When they got back to the car following their time in the park, they discovered a note disguised as parking ticket from a “kind soul”.
It read, “This is not a ticket, but if it were in my power, you would receive two. Because of your bull-headed, inconsiderate, feeble attempt at parking, you have taken enough room for a 20 mule team, 2 elephants, 1 goat and a safari of pygmies from the African interior.”
The note continued, “The reason for giving you this is so that in the future you may think of someone else other than yourself. Besides I don’t like domineering, egotistical or simple-minded drivers and you probably fit into one of those categories.”
Ms Proefrock told The Independent that she was disappointed with the alternative parking spots given by Disney because it “feels wrong and sets us up to be sitting ducks for everyone’s judgement”.
She also outlined that she had no desire to find out who wrote the note as her main priority was Disney’s parking options.
“I see it was an attempt at humour, yet it’s also a passive-aggressive form of harassment to a stranger who was just following instructions and doing what’s safest for my child,” she told The Independent.
She said to Fox 35 that members of staff had told her to park in two spots as it “gives me room to wheel my son out of the vehicle”.
The note concluded by wishing the drive of the vehicle “transmission failure” in rush hour traffic and “the Fleas of a thousand camels to infest your armpits”.
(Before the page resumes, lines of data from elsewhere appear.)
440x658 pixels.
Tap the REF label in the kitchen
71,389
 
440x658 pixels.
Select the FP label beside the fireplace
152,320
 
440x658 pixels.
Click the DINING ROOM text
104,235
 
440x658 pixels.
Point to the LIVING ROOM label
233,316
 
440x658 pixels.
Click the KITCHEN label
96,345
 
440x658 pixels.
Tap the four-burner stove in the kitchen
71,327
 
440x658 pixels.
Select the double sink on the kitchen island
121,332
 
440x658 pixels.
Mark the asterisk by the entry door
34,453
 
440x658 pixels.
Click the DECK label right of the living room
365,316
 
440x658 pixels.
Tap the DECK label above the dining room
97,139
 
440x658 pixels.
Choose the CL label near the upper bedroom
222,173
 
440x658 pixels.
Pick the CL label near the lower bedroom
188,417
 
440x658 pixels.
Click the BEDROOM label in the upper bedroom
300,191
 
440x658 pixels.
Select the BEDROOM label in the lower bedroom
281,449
Ms Proefrock said she was speaking out because she wanted to promote understanding and tolerance.
“So, if you see a car taking two spots, maybe instead of wishing us a broken transmission, you can try to think about WHY a wheelchair accessible van in a medical parking section might need 2 spots,” she told Fox 35.
She told Insider that when she initially got the message, she felt “humiliation” and “shame” and that she always first looks "for open ramp spots and end spots, before taking two spots".